__The input__.
Start of Block
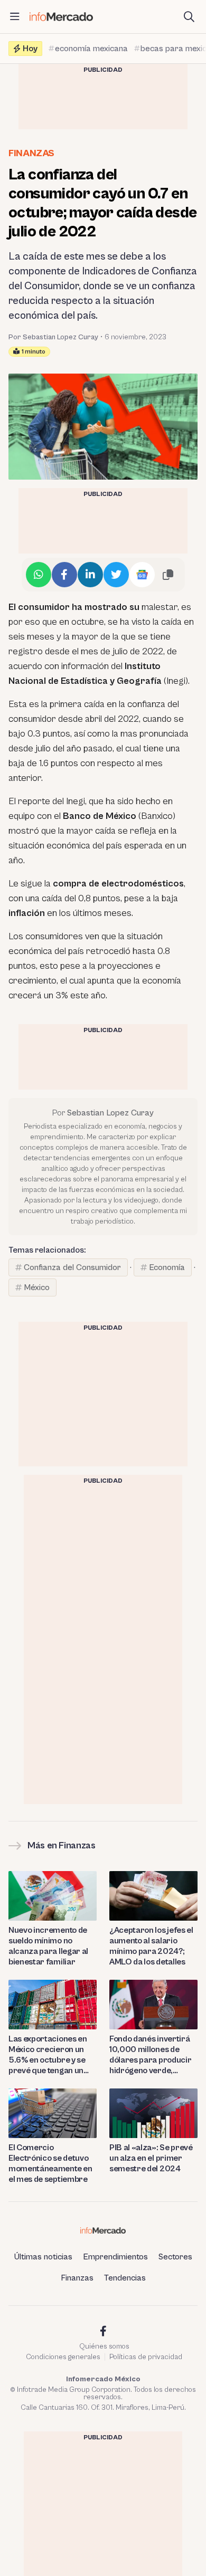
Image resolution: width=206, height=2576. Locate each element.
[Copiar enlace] (168, 574)
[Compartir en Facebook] (64, 574)
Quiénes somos (104, 2346)
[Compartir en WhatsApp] (38, 574)
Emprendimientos (115, 2257)
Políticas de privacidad (145, 2357)
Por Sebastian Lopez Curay (53, 337)
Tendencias (125, 2278)
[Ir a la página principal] (61, 16)
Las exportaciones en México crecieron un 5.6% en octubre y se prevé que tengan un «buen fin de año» (47, 2055)
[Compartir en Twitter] (116, 574)
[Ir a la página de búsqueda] (189, 17)
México (37, 1287)
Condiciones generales (63, 2357)
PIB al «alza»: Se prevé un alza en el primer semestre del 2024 (151, 2158)
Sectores (175, 2257)
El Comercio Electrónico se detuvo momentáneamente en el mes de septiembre (50, 2163)
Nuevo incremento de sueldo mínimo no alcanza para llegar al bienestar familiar (48, 1946)
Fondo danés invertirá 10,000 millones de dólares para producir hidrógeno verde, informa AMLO (150, 2055)
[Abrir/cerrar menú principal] (14, 17)
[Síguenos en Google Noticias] (142, 574)
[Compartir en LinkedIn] (90, 574)
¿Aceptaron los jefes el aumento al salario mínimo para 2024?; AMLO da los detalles (151, 1946)
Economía (167, 1267)
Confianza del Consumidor (72, 1267)
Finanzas (31, 153)
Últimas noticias (43, 2257)
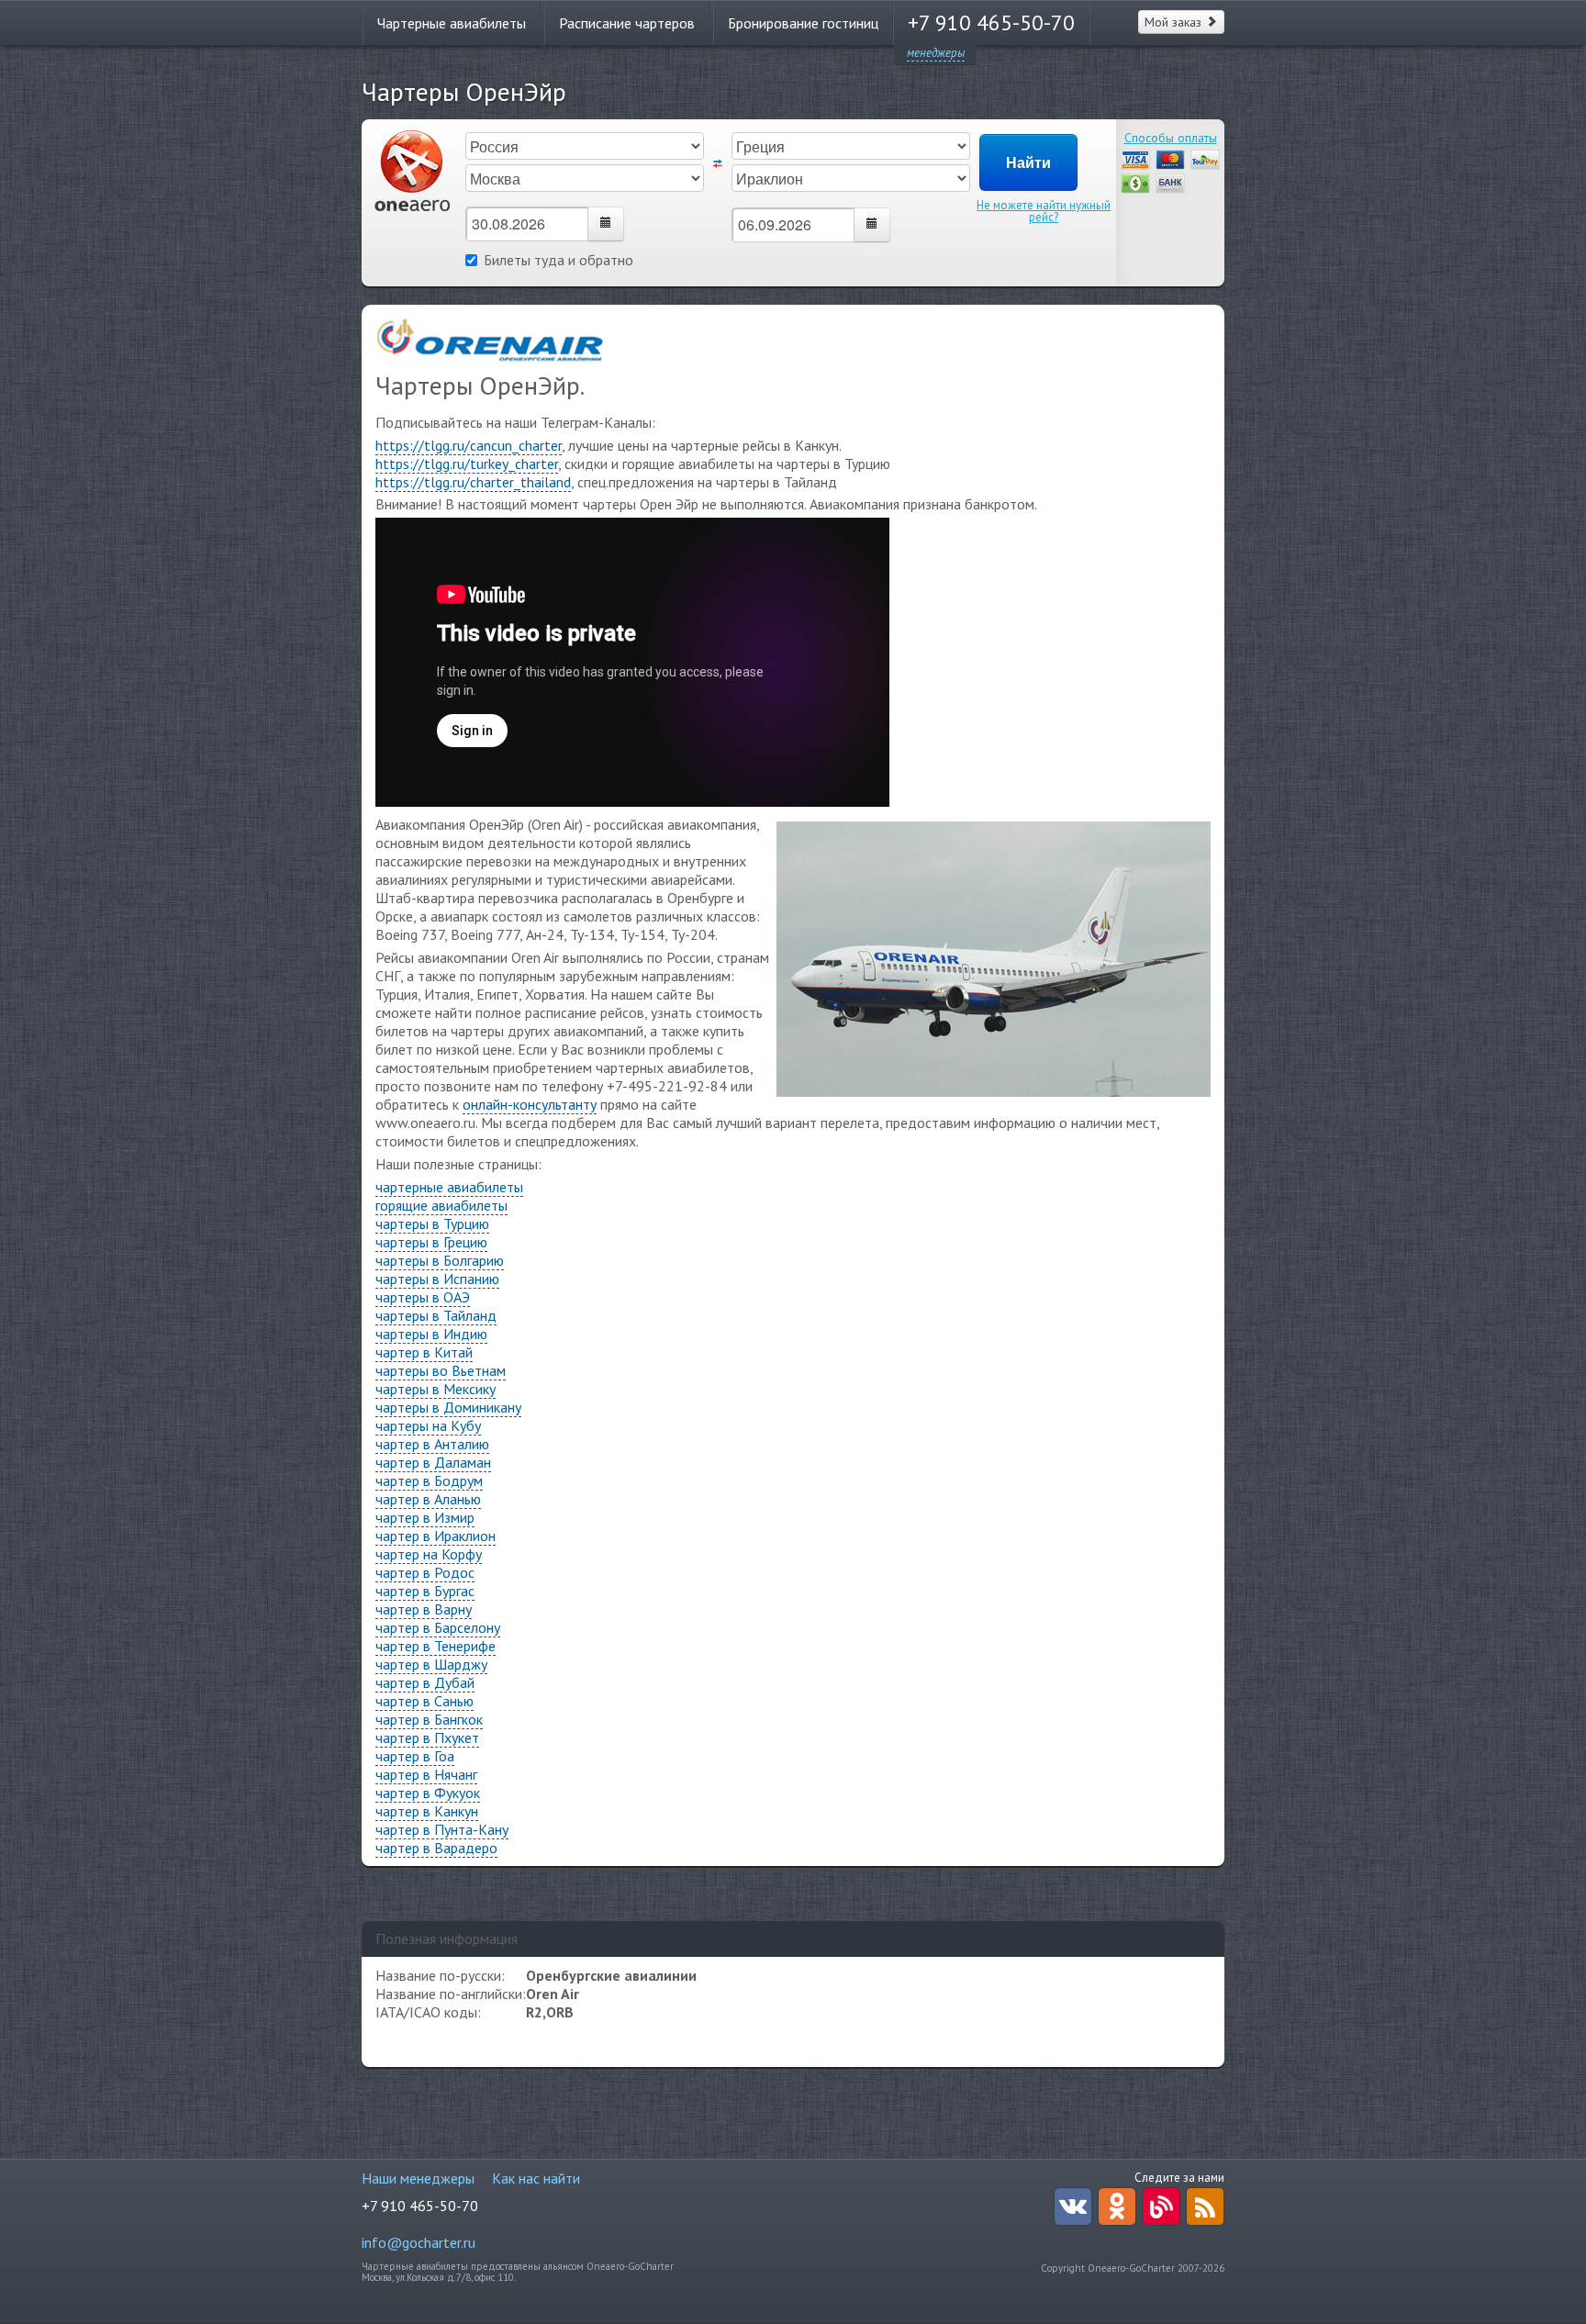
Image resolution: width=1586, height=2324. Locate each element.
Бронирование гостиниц (803, 23)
End of Block
__What is being asked__.
Reproduce every line of the records containing the string "página".

__Solution for this exercise__.
[Ir a la página principal] (61, 16)
[Ir a la página de búsqueda] (189, 17)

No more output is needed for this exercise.